WHAT THIS TASK INVOLVES: Output the entries exactly.

AVAILABLE DATA:
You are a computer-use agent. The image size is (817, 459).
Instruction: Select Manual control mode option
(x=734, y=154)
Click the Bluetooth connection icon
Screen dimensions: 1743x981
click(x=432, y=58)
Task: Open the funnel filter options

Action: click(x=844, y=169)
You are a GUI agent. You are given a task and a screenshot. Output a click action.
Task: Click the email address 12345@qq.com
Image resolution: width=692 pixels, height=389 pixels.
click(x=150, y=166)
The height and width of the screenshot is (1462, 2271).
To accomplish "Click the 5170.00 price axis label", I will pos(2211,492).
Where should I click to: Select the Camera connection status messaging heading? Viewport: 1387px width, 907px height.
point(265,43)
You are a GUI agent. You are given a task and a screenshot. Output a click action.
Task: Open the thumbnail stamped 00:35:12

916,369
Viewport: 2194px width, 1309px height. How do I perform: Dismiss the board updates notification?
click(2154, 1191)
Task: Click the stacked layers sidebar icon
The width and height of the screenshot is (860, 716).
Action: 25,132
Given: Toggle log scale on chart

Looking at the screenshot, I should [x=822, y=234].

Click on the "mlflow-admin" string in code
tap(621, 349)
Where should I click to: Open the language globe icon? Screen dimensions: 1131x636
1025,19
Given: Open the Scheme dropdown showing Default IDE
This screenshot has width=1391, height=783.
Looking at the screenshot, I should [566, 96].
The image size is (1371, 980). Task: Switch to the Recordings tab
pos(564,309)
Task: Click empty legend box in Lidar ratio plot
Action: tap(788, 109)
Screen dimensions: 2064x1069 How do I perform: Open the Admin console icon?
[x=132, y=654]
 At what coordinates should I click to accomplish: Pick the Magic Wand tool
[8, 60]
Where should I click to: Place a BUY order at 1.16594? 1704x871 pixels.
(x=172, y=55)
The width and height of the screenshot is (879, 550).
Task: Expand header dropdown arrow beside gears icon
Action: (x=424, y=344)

WRITTEN RESPONSE:
You are a computer-use agent. The image size is (817, 459).
Instruction: Select Manual control mode option
(x=734, y=154)
Click the Bluetooth connection icon
Screen dimensions: 1743x981
click(x=432, y=58)
Task: Open the funnel filter options

Action: click(x=844, y=169)
You are a GUI agent. You are given a task and a screenshot. Output a click action.
Task: Click the email address 12345@qq.com
Image resolution: width=692 pixels, height=389 pixels.
click(x=150, y=166)
The height and width of the screenshot is (1462, 2271).
To accomplish "Click the 5170.00 price axis label", I will pos(2211,492).
Where should I click to: Select the Camera connection status messaging heading? Viewport: 1387px width, 907px height.
point(265,43)
You are a GUI agent. You are given a task and a screenshot. Output a click action.
Task: Open the thumbnail stamped 00:35:12

916,369
Viewport: 2194px width, 1309px height. How do I perform: Dismiss the board updates notification?
click(2154, 1191)
Task: Click the stacked layers sidebar icon
The width and height of the screenshot is (860, 716).
Action: 25,132
Given: Toggle log scale on chart

Looking at the screenshot, I should [x=822, y=234].

Click on the "mlflow-admin" string in code
tap(621, 349)
Where should I click to: Open the language globe icon? Screen dimensions: 1131x636
1025,19
Given: Open the Scheme dropdown showing Default IDE
This screenshot has width=1391, height=783.
Looking at the screenshot, I should [566, 96].
The image size is (1371, 980). Task: Switch to the Recordings tab
pos(564,309)
Task: Click empty legend box in Lidar ratio plot
Action: tap(788, 109)
Screen dimensions: 2064x1069 How do I perform: Open the Admin console icon?
[x=132, y=654]
 At what coordinates should I click to accomplish: Pick the Magic Wand tool
[8, 60]
Where should I click to: Place a BUY order at 1.16594? 1704x871 pixels.
(x=172, y=55)
The width and height of the screenshot is (879, 550).
Task: Expand header dropdown arrow beside gears icon
Action: (x=424, y=344)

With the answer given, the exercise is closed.